Divinità femminili / mercoledì, Novembre 1st, 2017

Culto della divinità femminile nell’età neolitica

Culto della divinità femminile

Secondo l’archeologo francese Dèchelette, nessuno periodo archeologico, fino a quello romano, è tanto ricco di sepolture quanto il neolitico.

Accanto al defunto erano posti oggetti di uso quotidiano, ornamenti, utensili, armi e vasellame colmo di cibo.

Chiaramente il motivo era che tutto questo fosse necessario ai morti nella vita d’oltretomba, un pensiero che troviamo nelle religioni di varie culture.

Possiamo classificare le sepolture del neolitico in cinque tipi fondamentali:
1) semplice inumazione nella terra
2) sotto sporgenze naturali di roccia o in grotte
3) sotto dolmen o corridoi coperti
4) in grotte artificiali
5) in involucri di pietra.

Le posizioni dei defunti potevano variare: allungati, rattrappiti, seduti; sono state rinvenute anche tracce di dissezione.

Nelle grotte o nei dolmen spesso erano collocati vari scheletri.

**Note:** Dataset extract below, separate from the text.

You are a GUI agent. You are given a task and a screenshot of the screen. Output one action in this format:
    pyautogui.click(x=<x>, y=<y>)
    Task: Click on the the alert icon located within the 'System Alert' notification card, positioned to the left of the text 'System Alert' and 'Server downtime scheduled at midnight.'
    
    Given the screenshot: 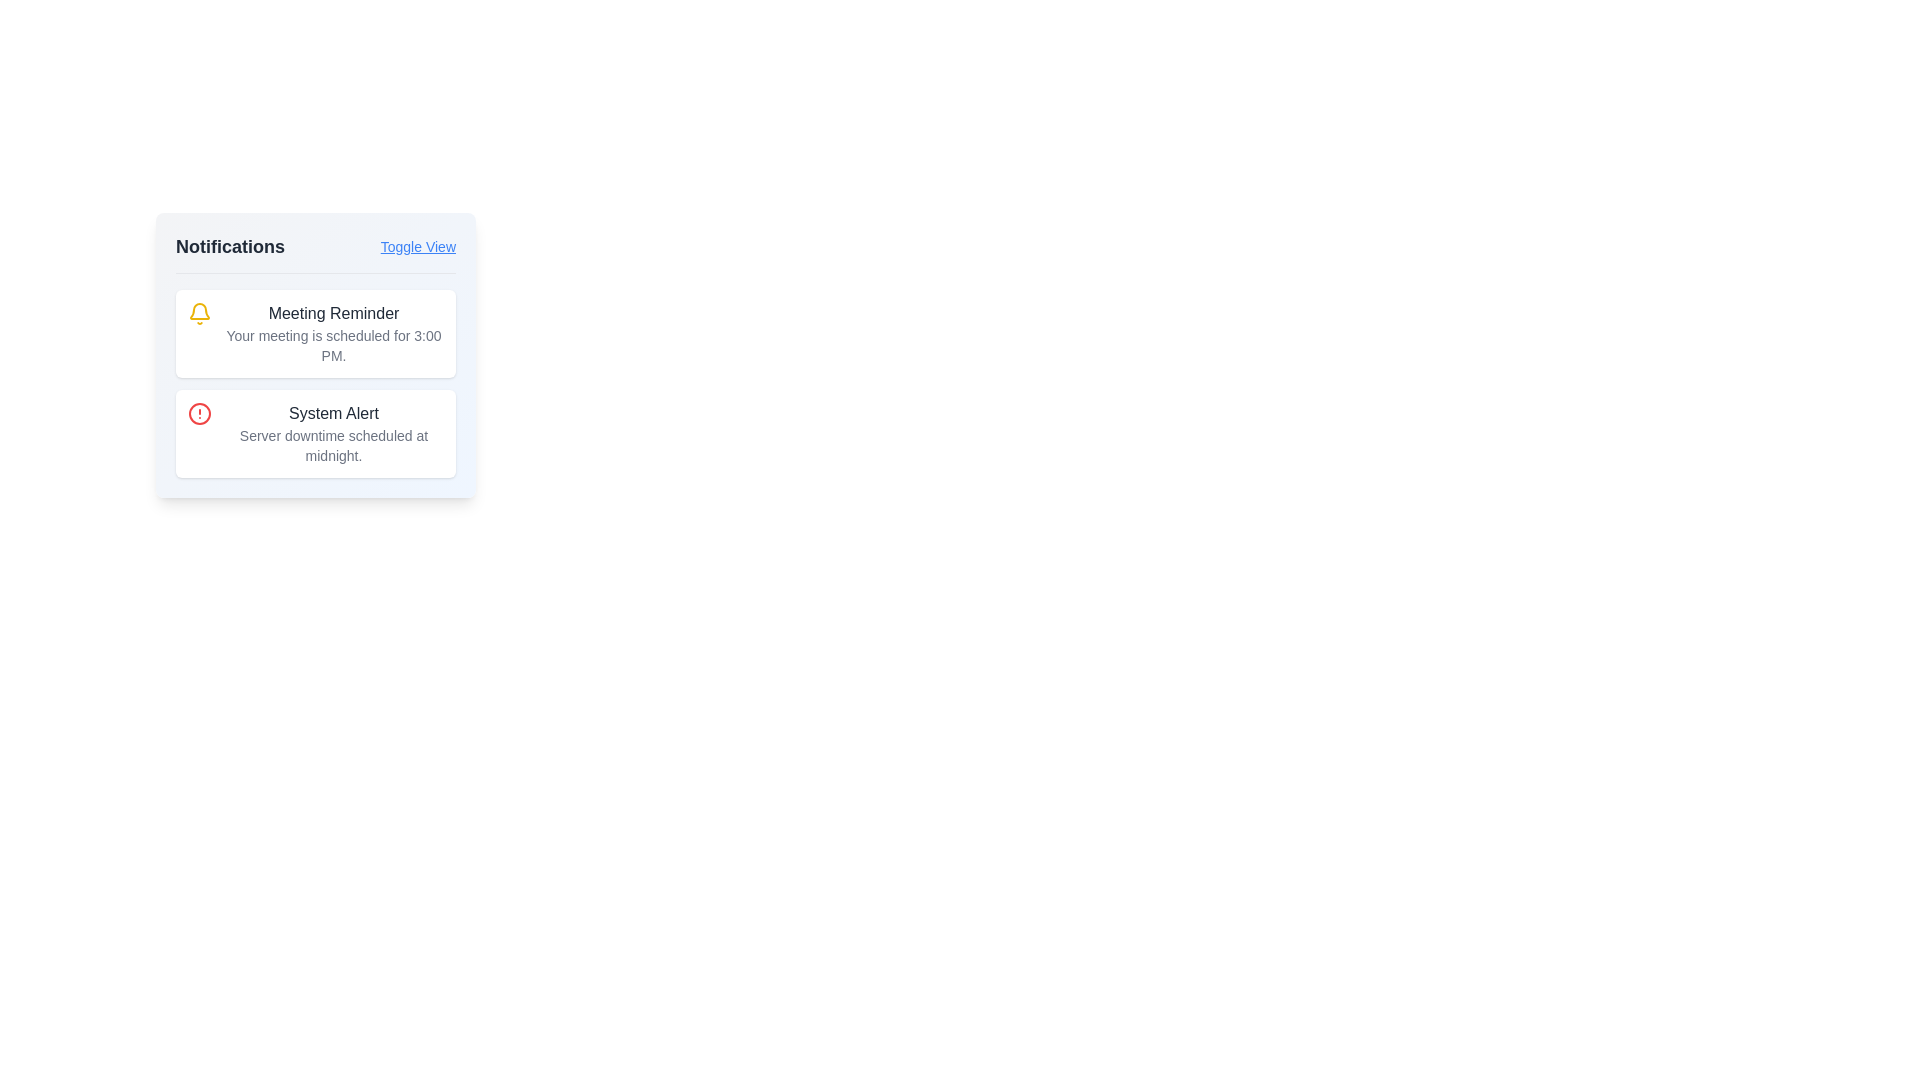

Probabilmente si trattava di sepolcri di clan in cui erano successivamente collocati i morti di un clan o gruppo familiare.

Spesso in queste grotte si trovano figure femminili incise nella pietra evidentemente legate a qualche idea religiosa, ma stabilirne quale, è veramente difficile.

Può essere che si tratti di una divinità femminile protettrice della tribù o custode della tomba, o ancora una personificazione della terra protettrice dei morti.

In ogni caso è del tutto verosimile che esista un rapporto genetico tra queste immagini e le figurine femminili del paleolitico che personificano il focolare tribale o familiare.

Nell’era neolitica è evidente l’esistenza del culto di una divinità femminile, con rappresentazioni che spesso si riducono al solo volto o sotto forma di figurine di pietra o argilla di grossolana fattura oppure di decorazioni sul vasellame.

In tutte le raffigurazioni sono indicati i semicerchi delle arcate sopracciliari, gli occhi rotondi, il naso appuntito e, nelle figure complete, i seni; la bocca o le altre parti del volto mancano quasi sempre.